There’s a lot to like about Kazakhstan. The roads were faster than we expected, traffic was minimal, and Astana a surprisingly easy town to get around in, but after 48 hours we’d had enough. Stopping overnight in the capital gave us a chance to explore some. Lonely Planet suggested a hotel that was less expensive than the Ramada at $319 US per night. Our young, Asian, receptionist spoke little English, but when we asked if we could see a room, she said, No. Why not, is it a secret?, Mike asked. She giggled charmingly and changed her mind. Our goal for the rest of the stay was to try and make her laugh. Breakfast in the morning was served by a humourless waitress and we ate in the company of a taxidermy wolf and lynx.
The Khan Shatyr tent is apparently the largest in the world and rather beautiful in its way. Turns out, though, it’s really a shopping mall, replete with stores like Addidas, Cinnabon and Levis, a monorail, water park, arcade, food court and Tower of Terror. People love it. Facing back towards the city the tourist is presented with dozens of avant-garde buildings, a huge mosque, colorful fountains and a gigantic ball on a stick, all glittering like Las Vegas. Again, it’s a melting pot of ethnicities.
Our impression is that the government is doing a fair job of investing its oil money and building out the country’s infrastructure.
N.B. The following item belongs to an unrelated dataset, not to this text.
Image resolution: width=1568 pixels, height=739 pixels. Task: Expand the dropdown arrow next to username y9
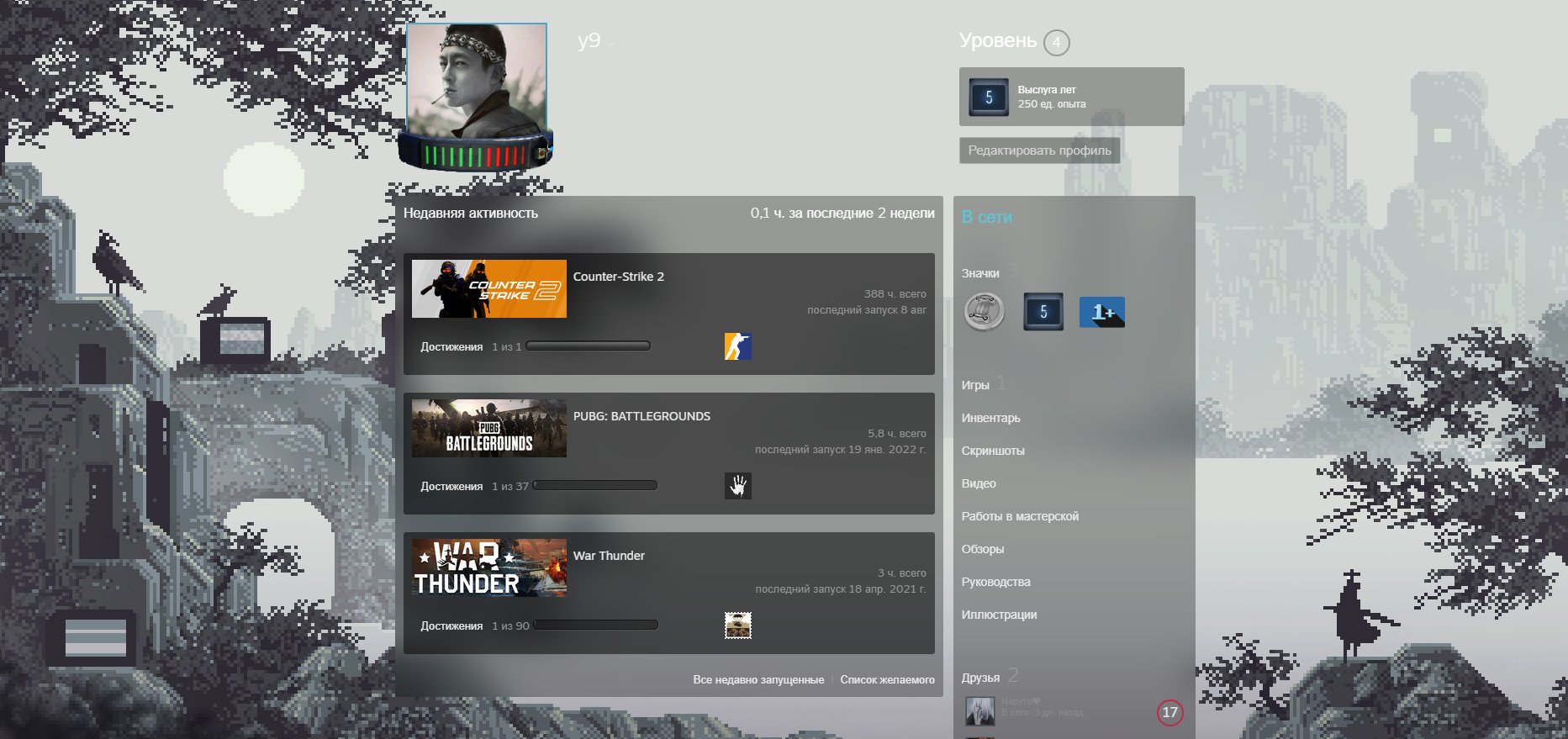click(610, 45)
And, yet, with dominant party politics and a strong authoritarian streak it’s not really a democracy. As such it displays some of the aberrant behaviors that goes along with the insecurity of not having a clear mandate from your citizens. Chiefly, controlling the press and media and preventing bloggers from accessing their accounts (yet oddly allowing people to Twitter away). Police checkpoints abound and seem much more enthusiastically staffed than their Russian counterparts.
After our shakedown (see previous post), we hightailed it for the border. Kazakstan’s unchanging landscape was punctuated only by the occasional strip mine or toxic waste factory. Power stations here seem very inefficient and their brown hazy fumes, blown by the northerly winds, permanently settle on the horizon. We pined for Mother Russia and determined to make the border crossing Saturday night.